Privacy Policy

Principles:


Only the minimum amount of data is collected to actually provide you with the service.
Any data that is no longer needed to provide you with the service, will be removed.
Your data is NEVER sold to anyone.
Sams Backup does not generate a profit from your data.


What is collected, stored where, and why?


Except noted otherwise, all data is stored on servers in Germany, see:
https://www.hetzner.de/rechtliches/datenschutz (Deutsch)
https://www.hetzner.com/rechtliches/datenschutz (English)


E-Mail address


Your E-Mail address serves as a username when logging and, and is used to automatically communicate important service related information:

  • (New or Changed) E-Mail address confirmation
  • Forgotten password request
  • Password change notification
  • Invoices, attached as a pdf
  • Failed payment notifications
Your E-Mail address will also be used for communication with you, in case you need help / have issues with the service, or have any questions, concerns, or requests.
Your E-Mail address will never be used to send you anything but the purposes listed above.


Password


Your password is used to confirm your identity when logging in.
Your password also serves as a basis for generating a wrapper key, which is used to protect your encryption/decryption key to encrypt and decrypt your files (see below).
Your password is stored as a hash, generated using the bcrypt algorithm.


Locale


Your locale is stored to show you the site in your preferred language.

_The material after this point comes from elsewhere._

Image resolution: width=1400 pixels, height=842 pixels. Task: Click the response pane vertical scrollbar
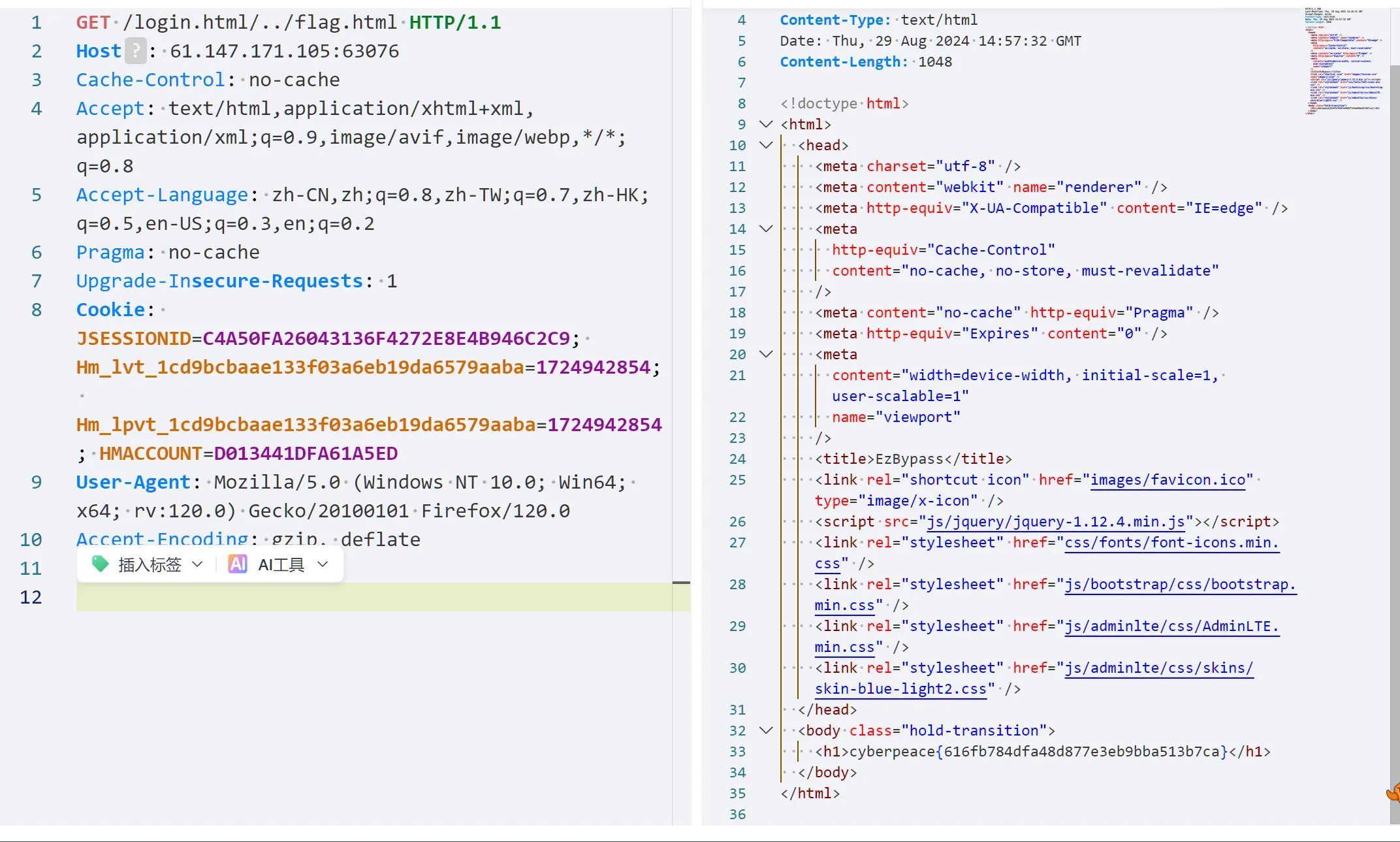pyautogui.click(x=1395, y=444)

Payment related information


As a minimum your country and your credit card details are required for payment.
Your country is required for correct VAT calculation and payment.
Your credit card details are required for making the recurring payments for using the service.
Depending upon country specific requirements, your name, as well as address information might also be required to generate a valid invoice, see:
http://ec.europa.eu/taxation_customs/tic/public/invRules/invRulesPublicationPage.html (English only)
All listed payment related information is saved exclusively on Stripe, provided by Stripe, Inc.
Credit card information is stored, but not accessible to Sams Backup - excluding the last 4 digits.
Name and address information is accessible, and will be used to create invoices.
Stripe, Inc. is a US company, see:
https://stripe.com/de/privacy#translation (Deutsch)
https://stripe.com/de/privacy (English)


Invoices


An invoice will be created once a subscription starts, and then reoccurs every month.
An invoice will contain, at the very least, your E-Mail address, which plan(s) you used in the pay period, and the amount of VAT included.
If your country requires it (see above), the invoice will also contain your name, as well as your address.
The invoice will be send to your E-Mail address.
Every invoice will be stored for 10 years, as required by law.


E-Mails


All automatic E-Mails will be send through Mailgun, provided by Mailgun Technologies, Inc..
Mailgun Technologies, Inc. is a US company, see:
https://www.mailgun.com/privacy-policy (English only)
E-Mails send to [email protected] are stored on servers from 1and1, see:
https://hosting.1und1.de/terms-gtc/terms-privacy/ (Deutsch)
http://1and1.co.uk/terms-gtc/terms-privacy (English)


Files and folders


The content, as well as the names of your files and folders, is encrypted before being uploaded.
In addition, the following information is generated, and encrypted before the upload:

  • Crc32 of the file content: For creating zip files
The following meta information is saved without encryption:
  • File size: To calculate the total upload size and generated download traffic for the subscription
  • Creation date: For sorting files and folders
  • Modification date: For sorting files and folders
  • IVs: For later decryption
  • SHA1s: Used to verify that the uploaded files arrived intact
  • File and Folder relationships: Used to display your files and folders as nested structures.
The encrypted content of your files is stored on Backblaze servers, provided by Backblaze Inc.
Backblaze Inc. is a US company, see:
https://www.backblaze.com/company/privacy.html (English only)


Cryptographic Encryption/Decryption keys


Your keys are NEVER STORED WITHOUT PROTECTION.
Upon registration a securely random cryptographic key is generated, which is used to encrypt and decrypt your files.
This key is protected, and then saved. It can only be accessed by using your password, or the automatically generated recovery password, which is presented to you once after registration.
Should you lose access to both your password and your recovery key, you will not be able to decrypt your files any more!